TASK: Write out, from the entries below, exactly the lines that run between the lines holding "Screen dimensions: 1200x675" and "Task: Open the solver Type dropdown", inclusive, and stop there.

MATERIALS PROVIDED:
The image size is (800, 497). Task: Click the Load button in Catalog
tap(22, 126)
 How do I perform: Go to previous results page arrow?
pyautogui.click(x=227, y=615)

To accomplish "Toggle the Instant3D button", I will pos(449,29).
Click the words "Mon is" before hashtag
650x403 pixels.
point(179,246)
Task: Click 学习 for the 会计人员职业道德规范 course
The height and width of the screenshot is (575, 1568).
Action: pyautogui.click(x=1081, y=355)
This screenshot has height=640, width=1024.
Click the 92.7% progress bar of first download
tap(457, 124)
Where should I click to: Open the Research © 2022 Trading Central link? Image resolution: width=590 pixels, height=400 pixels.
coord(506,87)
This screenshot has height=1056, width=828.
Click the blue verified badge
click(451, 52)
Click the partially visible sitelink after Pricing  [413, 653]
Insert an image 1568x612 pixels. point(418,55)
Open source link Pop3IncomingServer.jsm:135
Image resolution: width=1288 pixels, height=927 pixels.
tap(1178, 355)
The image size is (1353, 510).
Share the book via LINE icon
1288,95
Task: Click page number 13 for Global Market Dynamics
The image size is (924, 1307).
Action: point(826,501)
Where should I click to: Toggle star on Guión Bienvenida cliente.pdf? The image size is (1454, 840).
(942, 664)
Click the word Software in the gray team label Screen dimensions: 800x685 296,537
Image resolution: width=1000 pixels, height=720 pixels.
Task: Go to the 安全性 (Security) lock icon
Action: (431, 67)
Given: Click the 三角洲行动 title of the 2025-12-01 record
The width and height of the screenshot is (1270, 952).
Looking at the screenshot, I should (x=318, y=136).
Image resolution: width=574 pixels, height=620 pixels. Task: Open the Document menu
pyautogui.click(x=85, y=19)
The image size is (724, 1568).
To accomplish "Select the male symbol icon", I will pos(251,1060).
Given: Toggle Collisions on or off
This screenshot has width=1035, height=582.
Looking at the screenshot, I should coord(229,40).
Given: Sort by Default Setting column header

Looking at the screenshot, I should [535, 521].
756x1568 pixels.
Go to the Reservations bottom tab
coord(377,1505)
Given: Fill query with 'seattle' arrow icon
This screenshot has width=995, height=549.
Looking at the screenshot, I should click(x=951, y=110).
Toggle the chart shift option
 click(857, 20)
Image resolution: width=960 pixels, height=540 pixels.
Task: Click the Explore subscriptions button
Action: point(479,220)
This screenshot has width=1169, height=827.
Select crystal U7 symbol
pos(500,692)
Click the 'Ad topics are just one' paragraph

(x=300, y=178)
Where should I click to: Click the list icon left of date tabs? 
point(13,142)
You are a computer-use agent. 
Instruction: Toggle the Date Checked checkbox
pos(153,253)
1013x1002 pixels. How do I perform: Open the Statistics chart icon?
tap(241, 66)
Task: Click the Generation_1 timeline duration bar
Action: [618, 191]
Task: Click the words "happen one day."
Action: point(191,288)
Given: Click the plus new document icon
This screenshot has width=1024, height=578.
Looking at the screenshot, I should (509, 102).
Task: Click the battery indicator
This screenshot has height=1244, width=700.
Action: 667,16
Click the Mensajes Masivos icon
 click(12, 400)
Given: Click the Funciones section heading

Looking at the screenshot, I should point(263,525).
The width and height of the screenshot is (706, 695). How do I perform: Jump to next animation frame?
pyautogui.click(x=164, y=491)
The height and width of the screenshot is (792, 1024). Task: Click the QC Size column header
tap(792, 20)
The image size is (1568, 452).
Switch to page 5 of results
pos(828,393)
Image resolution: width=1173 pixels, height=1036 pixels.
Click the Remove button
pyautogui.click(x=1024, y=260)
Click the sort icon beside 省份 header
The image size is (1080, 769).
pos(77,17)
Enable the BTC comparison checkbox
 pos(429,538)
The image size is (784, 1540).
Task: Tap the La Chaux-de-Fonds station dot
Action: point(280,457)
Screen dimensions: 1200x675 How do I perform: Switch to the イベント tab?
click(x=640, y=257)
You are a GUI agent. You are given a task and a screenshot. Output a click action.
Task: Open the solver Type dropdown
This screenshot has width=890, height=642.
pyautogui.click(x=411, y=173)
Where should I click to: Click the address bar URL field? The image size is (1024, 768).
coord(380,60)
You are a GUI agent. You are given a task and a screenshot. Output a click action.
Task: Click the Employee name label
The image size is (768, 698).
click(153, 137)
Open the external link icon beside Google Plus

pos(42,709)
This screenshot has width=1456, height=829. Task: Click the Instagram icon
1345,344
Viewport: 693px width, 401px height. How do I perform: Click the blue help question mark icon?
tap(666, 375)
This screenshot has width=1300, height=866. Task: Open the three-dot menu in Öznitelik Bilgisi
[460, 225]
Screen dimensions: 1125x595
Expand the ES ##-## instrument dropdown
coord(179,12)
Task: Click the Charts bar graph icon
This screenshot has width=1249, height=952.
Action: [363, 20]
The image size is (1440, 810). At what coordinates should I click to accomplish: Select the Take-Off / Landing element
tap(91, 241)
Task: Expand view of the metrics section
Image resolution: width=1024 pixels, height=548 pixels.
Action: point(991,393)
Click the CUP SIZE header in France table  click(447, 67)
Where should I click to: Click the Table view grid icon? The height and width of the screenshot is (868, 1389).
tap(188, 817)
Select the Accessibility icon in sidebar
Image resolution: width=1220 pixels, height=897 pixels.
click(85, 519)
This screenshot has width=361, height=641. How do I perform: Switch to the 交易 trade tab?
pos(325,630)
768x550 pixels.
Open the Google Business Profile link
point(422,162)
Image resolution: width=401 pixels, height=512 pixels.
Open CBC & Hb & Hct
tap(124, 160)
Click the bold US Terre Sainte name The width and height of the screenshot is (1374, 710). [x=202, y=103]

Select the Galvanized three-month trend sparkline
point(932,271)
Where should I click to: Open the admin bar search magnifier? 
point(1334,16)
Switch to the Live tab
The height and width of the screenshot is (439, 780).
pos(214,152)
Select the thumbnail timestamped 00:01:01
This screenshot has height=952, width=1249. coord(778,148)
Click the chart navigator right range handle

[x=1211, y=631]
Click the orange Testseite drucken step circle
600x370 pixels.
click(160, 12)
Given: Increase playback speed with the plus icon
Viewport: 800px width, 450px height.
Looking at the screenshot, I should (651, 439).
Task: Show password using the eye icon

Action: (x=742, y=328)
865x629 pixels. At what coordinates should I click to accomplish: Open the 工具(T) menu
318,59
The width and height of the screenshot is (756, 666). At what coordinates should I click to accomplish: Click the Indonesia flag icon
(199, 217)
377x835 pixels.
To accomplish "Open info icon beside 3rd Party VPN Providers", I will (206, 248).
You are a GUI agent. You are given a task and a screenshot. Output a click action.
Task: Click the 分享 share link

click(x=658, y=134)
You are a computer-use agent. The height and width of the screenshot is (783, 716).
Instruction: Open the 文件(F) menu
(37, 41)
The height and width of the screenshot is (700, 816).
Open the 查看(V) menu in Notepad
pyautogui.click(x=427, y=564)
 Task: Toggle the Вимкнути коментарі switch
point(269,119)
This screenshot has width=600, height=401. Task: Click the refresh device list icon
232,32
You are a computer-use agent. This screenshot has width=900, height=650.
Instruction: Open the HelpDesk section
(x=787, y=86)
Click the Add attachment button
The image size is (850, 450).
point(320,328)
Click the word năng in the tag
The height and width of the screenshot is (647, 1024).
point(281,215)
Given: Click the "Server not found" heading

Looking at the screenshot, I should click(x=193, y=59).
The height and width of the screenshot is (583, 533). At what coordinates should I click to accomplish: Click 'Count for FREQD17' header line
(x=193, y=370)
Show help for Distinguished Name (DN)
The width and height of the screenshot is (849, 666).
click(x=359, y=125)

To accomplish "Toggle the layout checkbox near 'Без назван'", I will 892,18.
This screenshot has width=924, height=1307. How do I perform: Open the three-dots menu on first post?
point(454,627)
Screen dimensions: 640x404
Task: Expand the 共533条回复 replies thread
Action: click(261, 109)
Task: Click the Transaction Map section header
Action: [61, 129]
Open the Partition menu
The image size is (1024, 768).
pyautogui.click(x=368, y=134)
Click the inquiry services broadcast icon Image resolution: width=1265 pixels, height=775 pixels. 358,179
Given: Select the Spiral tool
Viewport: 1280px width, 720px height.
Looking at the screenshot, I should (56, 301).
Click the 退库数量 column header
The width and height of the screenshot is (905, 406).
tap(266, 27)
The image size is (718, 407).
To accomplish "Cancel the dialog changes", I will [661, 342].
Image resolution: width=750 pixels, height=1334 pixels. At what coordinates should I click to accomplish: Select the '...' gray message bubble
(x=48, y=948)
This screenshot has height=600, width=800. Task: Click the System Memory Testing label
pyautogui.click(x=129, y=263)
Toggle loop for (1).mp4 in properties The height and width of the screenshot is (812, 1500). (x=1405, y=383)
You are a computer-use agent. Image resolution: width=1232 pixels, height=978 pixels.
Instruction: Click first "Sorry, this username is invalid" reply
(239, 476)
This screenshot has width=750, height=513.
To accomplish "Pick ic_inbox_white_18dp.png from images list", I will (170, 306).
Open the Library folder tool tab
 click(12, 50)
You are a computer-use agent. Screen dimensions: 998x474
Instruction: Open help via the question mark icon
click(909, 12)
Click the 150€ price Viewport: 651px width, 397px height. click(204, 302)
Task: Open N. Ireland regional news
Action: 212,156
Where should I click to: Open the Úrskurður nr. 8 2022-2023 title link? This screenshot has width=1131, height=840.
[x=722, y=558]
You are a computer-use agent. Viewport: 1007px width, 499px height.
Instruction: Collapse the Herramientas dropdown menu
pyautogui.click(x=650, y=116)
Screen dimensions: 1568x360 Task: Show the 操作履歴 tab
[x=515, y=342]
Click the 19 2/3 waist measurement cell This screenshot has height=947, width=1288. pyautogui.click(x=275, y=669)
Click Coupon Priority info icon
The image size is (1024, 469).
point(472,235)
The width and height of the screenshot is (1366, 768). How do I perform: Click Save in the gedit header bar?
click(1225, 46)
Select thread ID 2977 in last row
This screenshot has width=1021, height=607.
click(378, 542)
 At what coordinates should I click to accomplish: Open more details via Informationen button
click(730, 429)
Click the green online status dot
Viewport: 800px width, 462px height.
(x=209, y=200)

RESPONSE BELOW:
Screen dimensions: 1200x675 How do I perform: Switch to the イベント tab?
click(x=640, y=257)
You are a GUI agent. You are given a task and a screenshot. Output a click action.
Task: Open the solver Type dropdown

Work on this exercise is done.